Weekly Market Update & SPY Technical Analysis
Its a new month of markets, but nerves are high coming into the first week after Friday’s inflation data showed an uptick in month over month inflation. The Personal Consumption Expenditures Price Index (PCE) moved from 2.4% to 2.5% between January and February, a small change, but in the wrong direction. Markets have been riding the high of an interest rate cut at some point this year, but The Fed have been clear about needing to see inflation at or below 2% before loosening their policy. 2.5% is still a better number than the 9%+ we saw about a year ago, but the next few inflation reports must not continue the uptrend.

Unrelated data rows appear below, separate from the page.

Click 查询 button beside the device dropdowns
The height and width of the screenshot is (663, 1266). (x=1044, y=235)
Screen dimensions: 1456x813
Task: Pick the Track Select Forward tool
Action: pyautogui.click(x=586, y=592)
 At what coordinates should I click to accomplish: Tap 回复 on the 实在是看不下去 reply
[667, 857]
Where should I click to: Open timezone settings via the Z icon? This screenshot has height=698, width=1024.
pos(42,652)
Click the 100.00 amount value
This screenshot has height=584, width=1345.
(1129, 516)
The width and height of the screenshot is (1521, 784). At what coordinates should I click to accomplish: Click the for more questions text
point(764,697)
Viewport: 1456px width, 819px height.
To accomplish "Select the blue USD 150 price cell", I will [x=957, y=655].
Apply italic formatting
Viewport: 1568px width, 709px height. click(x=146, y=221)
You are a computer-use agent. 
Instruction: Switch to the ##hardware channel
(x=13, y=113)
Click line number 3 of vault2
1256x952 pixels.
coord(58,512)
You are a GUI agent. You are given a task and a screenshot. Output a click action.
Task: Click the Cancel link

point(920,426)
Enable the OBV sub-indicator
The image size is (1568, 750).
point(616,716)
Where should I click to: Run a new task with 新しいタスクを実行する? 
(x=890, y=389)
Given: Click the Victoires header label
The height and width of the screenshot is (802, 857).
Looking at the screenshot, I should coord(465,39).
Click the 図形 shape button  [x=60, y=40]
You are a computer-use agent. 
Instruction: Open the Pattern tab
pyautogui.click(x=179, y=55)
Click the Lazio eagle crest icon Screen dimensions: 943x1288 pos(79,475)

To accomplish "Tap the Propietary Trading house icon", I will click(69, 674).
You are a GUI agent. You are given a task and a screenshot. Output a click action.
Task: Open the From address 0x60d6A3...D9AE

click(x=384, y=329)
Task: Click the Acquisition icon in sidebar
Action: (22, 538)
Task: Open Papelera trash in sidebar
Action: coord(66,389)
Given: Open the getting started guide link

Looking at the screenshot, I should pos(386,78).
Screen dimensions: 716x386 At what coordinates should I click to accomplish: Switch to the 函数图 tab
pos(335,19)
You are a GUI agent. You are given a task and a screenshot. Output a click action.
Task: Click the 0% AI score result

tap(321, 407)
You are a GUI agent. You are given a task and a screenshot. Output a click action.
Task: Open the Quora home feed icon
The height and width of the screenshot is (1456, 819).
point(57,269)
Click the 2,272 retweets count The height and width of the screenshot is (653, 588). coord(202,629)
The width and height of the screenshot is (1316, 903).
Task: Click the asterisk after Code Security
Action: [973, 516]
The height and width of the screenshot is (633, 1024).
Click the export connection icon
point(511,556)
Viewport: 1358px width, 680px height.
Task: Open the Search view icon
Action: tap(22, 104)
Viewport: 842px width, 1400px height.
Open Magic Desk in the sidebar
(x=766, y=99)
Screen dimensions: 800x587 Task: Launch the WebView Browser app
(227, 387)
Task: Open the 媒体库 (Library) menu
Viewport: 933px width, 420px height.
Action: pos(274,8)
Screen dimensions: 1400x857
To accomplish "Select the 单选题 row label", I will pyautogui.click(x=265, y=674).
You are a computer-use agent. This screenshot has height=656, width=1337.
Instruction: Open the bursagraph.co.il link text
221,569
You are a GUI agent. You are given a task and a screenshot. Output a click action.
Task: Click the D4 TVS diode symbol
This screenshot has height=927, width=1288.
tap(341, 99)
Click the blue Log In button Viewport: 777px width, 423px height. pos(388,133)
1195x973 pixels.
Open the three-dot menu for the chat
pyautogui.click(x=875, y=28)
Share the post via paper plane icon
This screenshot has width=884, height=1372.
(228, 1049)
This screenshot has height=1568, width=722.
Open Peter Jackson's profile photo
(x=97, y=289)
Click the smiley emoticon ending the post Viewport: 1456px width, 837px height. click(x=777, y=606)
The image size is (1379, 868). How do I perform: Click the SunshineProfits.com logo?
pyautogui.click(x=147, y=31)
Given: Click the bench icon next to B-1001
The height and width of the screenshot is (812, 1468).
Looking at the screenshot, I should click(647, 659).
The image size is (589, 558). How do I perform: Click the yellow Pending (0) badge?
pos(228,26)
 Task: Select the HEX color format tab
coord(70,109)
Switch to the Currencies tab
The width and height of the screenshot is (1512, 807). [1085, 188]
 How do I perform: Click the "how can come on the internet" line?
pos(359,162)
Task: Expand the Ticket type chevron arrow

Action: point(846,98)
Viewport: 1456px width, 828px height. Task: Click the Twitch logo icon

Coming into this week the focus shifts from inflation data to the labor market and The Fed. The U.S. unemployment rate will be released on Friday and expectations are that it will remain around the 3.9% we saw last month. The labor market has been exceptionally strong during the rate hike cycle, which is good for the U.S. population, but it’s making inflation more sticky. The Fed has done a good job of bringing inflation down while keeping unemployment low, which is a path that many doubted was possible, but it’s proving to be so far. Members of The Federal Reserve will be speaking everyday this week so markets will be on watch for comments about their outlook for the year and interest rates.
SPY technical analysis:
SPY and other parts of the market continuously made new all time highs in March, but we’re noting weakening relative strength in the last week. This doesn’t necessarily mean a reversal is coming, but it is something to keep in mind going into a new month. SPY’s highs reached 524.61 before pulling back so that’s our main resistance in focus coming into this week. Buyers need a move above that to push to 528.00-530.00.